### Texte fourni
= = = = =

En 2014, le candidat du Front National, devenu depuis Rassemblement national, faisait reposer son programme en grande partie sur la sécurité avec une augmentation des effectifs de la police municipale et des moyens ou encore d’une extension de la vidéosurveillance.
Le maire sortant semble ne pas considérer lui-même avoir totalement réussi puisqu’il reprend ses mêmes objectifs dans son programme de 2020. Il indique ainsi qu’après « avoir développé les moyens matériels de 2014 à 2020 », évoquant en février à La Gazette en Yvelines, l’armement léthal, l’achat de trois voitures neuves et la construction d’un nouveau poste de police rue du Val Saint-Georges, il faut désormais « développer les effectifs de la police municipale ».
En février dernier, cinq postes d’agents de police municipale étaient occupés sur les huit budgétés. Un chiffre resté stable durant ces six ans, alors que la moyenne est d’un policier municipal pour 1 000 habitants. Sur les 27 recrutements effectués, autant de départs ont été recensés. Attaqué sur ce sujet, Cyril Nauth pointe, lui, des difficultés de recrutement communes à toute l’Île-de-France.
Le maire n’a certes pas augmenté les impôts et se satisfait de sa gestion budgétaire. Mais ces économies ont été pratiquées en réduisant les subventions aux associations culturelles et sportives ou encore avec la suppression d’infrastructures. France Inter, en septembre 2014, expliquait déjà : « Toutes les subventions municipales ont été diminuées de 22 %, le périscolaire, lui, est désormais payant. » Les structures sociales comme les centres de vie sociale (CVS) ont longtemps été mises à mal par le maire de la commune, leur restructuration étant annulée dès le début du mandat.

= = = = =

### Consigne
Recopiez fidèlement le passage du texte sur la police municipale qui va de « Le maire sortant » jusqu'à « à toute l’Île-de-France. » inclus.

### Extrait des données
= = = = =

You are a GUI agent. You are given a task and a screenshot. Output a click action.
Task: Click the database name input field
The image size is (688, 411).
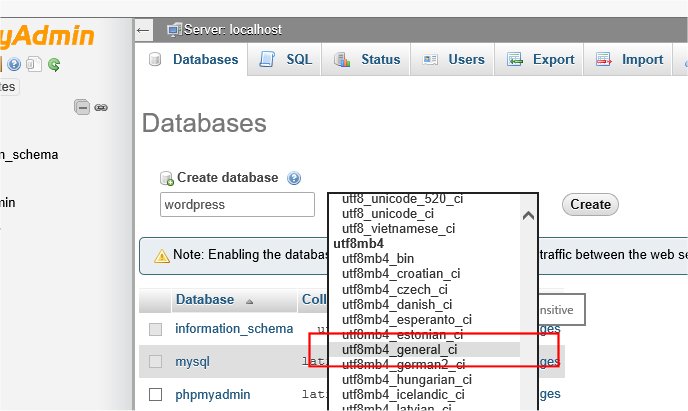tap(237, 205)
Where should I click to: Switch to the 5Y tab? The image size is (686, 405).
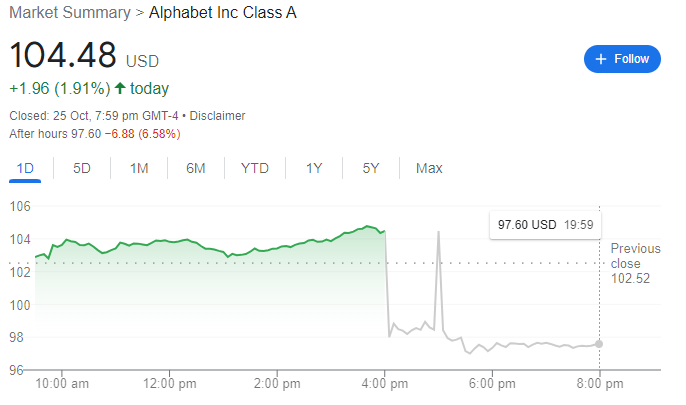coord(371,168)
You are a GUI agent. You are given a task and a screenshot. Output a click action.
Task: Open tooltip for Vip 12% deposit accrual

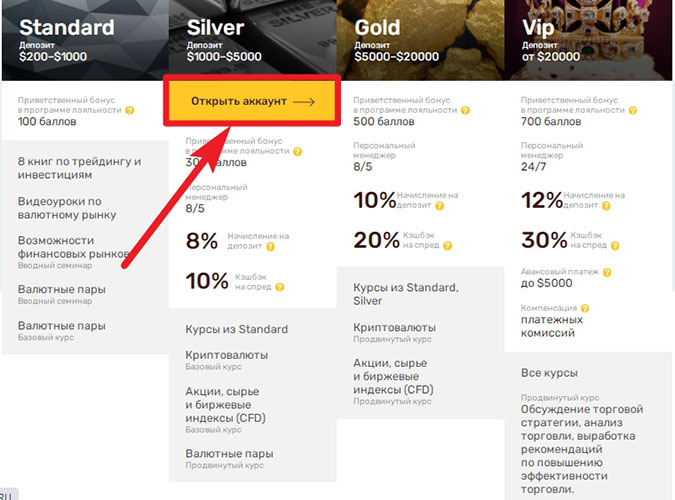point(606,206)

= = = = =

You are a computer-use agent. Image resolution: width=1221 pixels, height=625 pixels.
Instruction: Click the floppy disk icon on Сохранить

= = = = =

### Corrigé
Le maire sortant semble ne pas considérer lui-même avoir totalement réussi puisqu’il reprend ses mêmes objectifs dans son programme de 2020. Il indique ainsi qu’après « avoir développé les moyens matériels de 2014 à 2020 », évoquant en février à La Gazette en Yvelines, l’armement léthal, l’achat de trois voitures neuves et la construction d’un nouveau poste de police rue du Val Saint-Georges, il faut désormais « développer les effectifs de la police municipale ».
En février dernier, cinq postes d’agents de police municipale étaient occupés sur les huit budgétés. Un chiffre resté stable durant ces six ans, alors que la moyenne est d’un policier municipal pour 1 000 habitants. Sur les 27 recrutements effectués, autant de départs ont été recensés. Attaqué sur ce sujet, Cyril Nauth pointe, lui, des difficultés de recrutement communes à toute l’Île-de-France.